→ **Task**
From the material that follows, count the lines with the word "height" in them. Reply with the number only.
:: Materials provided
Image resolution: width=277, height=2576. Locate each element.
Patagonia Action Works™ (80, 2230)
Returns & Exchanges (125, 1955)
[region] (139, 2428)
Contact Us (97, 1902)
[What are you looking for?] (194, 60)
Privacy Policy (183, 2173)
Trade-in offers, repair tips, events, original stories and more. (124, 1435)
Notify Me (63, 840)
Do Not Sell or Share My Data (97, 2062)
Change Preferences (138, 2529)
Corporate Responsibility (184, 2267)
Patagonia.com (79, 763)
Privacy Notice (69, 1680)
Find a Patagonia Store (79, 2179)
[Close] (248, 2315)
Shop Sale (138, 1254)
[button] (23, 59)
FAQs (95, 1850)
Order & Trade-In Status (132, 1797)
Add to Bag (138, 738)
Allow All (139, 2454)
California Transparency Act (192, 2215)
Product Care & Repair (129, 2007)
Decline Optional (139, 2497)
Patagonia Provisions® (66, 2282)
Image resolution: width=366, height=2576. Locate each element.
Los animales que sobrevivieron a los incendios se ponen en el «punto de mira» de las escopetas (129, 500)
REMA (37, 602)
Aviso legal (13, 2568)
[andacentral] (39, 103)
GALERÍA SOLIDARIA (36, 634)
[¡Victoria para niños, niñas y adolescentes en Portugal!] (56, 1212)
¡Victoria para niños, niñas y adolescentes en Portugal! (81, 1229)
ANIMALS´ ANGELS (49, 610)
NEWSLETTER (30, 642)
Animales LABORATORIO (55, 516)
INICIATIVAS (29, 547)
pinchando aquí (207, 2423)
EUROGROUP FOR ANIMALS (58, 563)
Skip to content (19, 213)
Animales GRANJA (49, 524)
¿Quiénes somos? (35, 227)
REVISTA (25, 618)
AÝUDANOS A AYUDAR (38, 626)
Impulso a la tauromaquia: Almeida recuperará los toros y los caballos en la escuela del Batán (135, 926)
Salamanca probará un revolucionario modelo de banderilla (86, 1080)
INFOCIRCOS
::::
→ **Result for this exercise**
2